# SET TASK:
Reproduce the material from the line with "will pyautogui.click(x=84, y=90)." up to and including the line with "tap(1058, 16)", offsetting every coordinate in the answers by -85. Leave everything else on those lines unchanged.

# WORKING DATA:

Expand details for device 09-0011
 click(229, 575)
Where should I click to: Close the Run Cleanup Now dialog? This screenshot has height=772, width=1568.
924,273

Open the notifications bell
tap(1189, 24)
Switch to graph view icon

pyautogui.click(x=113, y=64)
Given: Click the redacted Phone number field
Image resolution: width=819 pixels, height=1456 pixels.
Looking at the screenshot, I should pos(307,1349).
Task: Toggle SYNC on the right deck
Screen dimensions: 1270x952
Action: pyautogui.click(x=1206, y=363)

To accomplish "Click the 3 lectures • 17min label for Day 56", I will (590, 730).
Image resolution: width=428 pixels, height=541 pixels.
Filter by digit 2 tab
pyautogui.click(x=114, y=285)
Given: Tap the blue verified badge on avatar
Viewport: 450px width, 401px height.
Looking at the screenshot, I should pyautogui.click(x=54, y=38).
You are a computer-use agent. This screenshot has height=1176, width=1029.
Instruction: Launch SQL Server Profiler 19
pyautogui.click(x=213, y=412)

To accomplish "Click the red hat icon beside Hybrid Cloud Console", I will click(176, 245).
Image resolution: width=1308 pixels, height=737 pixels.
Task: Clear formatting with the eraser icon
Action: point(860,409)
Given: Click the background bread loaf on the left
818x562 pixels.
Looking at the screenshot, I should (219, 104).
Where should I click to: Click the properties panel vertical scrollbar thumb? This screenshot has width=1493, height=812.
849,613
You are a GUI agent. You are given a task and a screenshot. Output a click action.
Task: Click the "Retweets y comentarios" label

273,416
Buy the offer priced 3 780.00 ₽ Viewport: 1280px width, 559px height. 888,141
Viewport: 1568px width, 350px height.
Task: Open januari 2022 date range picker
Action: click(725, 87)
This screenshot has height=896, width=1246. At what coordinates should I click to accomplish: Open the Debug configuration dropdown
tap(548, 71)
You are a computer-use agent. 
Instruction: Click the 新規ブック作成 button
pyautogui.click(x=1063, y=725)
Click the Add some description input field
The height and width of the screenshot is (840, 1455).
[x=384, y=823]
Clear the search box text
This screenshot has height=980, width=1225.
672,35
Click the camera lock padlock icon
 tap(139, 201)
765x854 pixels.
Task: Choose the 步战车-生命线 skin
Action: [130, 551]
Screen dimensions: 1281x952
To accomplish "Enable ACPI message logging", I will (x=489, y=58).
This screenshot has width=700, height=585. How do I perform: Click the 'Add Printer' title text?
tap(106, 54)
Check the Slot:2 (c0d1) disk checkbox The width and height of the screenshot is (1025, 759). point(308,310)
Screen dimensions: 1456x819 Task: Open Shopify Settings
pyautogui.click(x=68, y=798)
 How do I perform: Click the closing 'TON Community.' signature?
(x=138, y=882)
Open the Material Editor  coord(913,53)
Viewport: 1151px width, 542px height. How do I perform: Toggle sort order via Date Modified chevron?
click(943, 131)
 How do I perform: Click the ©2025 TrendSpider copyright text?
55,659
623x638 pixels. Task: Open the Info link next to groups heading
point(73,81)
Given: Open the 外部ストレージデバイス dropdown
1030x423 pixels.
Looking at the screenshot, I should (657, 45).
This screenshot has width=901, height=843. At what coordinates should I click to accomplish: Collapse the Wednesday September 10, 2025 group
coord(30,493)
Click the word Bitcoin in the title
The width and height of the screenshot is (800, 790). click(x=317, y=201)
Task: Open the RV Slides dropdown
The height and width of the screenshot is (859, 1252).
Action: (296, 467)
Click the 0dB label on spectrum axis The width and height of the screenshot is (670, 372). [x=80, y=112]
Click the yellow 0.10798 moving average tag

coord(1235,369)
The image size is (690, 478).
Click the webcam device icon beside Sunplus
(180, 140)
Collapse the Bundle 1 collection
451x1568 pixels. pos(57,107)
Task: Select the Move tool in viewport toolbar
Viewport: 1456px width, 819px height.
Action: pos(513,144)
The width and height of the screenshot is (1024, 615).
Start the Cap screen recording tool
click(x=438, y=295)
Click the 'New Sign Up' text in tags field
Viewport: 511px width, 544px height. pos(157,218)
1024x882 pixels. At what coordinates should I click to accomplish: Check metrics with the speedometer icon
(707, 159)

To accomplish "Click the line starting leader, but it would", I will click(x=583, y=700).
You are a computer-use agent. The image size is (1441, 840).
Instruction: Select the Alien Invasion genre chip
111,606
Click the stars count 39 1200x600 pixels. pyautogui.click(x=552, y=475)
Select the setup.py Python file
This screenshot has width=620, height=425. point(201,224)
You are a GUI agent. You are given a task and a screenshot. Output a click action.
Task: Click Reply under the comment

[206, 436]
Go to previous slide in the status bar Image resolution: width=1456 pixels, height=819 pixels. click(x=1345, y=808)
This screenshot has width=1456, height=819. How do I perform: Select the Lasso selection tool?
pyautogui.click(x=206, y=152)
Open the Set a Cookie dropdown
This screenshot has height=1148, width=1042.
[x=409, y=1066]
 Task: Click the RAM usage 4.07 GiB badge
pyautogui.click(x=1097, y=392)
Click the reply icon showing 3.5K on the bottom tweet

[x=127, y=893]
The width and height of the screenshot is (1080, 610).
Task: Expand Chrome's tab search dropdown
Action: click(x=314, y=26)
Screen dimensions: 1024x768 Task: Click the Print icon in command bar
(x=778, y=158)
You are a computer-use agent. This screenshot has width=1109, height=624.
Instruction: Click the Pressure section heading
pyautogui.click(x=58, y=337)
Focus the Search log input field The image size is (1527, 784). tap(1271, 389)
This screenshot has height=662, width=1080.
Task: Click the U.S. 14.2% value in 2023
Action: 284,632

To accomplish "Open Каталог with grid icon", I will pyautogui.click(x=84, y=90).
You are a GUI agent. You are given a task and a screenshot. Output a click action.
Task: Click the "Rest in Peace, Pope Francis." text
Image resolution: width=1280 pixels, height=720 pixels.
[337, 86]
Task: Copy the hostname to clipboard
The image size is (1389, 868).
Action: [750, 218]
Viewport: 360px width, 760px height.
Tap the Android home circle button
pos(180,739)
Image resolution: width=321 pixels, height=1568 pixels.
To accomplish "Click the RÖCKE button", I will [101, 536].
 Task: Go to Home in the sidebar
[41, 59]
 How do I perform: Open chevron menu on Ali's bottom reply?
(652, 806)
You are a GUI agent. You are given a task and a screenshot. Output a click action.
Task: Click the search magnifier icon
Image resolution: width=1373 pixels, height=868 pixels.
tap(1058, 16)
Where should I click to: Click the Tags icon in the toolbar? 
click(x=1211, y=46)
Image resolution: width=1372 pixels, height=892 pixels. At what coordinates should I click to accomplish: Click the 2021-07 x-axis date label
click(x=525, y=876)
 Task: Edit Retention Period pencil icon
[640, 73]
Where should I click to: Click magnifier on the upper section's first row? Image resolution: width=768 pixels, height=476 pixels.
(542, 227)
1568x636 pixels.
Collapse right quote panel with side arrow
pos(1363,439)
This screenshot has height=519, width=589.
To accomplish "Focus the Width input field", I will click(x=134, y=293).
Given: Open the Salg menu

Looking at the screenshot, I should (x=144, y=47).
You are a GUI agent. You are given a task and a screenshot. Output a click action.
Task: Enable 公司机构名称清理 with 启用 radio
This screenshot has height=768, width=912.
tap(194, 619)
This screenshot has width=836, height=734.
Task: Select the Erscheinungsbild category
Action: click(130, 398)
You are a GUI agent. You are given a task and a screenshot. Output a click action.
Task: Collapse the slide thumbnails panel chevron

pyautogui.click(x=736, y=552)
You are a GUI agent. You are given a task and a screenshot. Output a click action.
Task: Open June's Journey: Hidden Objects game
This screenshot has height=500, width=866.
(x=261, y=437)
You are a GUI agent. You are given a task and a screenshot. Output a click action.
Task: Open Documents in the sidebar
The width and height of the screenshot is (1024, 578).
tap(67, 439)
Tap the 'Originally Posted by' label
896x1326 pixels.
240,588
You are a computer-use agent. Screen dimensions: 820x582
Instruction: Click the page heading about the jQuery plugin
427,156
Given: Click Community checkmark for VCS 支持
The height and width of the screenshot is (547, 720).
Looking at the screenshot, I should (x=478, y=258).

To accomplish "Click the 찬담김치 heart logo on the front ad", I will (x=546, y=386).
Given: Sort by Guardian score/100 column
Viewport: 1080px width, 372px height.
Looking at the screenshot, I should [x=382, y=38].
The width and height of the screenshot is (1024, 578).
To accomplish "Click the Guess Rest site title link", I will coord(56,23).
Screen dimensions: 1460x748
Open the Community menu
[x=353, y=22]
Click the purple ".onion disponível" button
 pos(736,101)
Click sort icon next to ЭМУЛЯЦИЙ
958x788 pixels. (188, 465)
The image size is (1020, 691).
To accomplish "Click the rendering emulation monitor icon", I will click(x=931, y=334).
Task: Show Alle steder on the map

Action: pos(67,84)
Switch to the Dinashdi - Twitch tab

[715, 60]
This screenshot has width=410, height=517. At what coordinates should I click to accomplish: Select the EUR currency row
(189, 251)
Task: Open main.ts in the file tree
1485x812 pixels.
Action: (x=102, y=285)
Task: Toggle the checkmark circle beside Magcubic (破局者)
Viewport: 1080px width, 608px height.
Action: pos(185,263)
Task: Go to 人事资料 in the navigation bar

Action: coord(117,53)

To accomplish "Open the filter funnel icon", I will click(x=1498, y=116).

# CORRECT RESPONSE:
To accomplish "Open Каталог with grid icon", I will pyautogui.click(x=-1, y=5).
You are a GUI agent. You are given a task and a screenshot. Output a click action.
Task: Click the "Rest in Peace, Pope Francis." text
Image resolution: width=1280 pixels, height=720 pixels.
[252, 1]
Task: Copy the hostname to clipboard
The image size is (1389, 868).
Action: [665, 133]
Viewport: 360px width, 760px height.
Tap the Android home circle button
pos(95,654)
Image resolution: width=321 pixels, height=1568 pixels.
To accomplish "Click the RÖCKE button", I will [16, 451].
 Task: Go to Home in the sidebar
[-44, -26]
 How do I perform: Open chevron menu on Ali's bottom reply?
(567, 721)
You are a GUI agent. You are given a task and a screenshot. Output a click action.
Task: Click the search magnifier icon
Image resolution: width=1373 pixels, height=868 pixels.
tap(973, -69)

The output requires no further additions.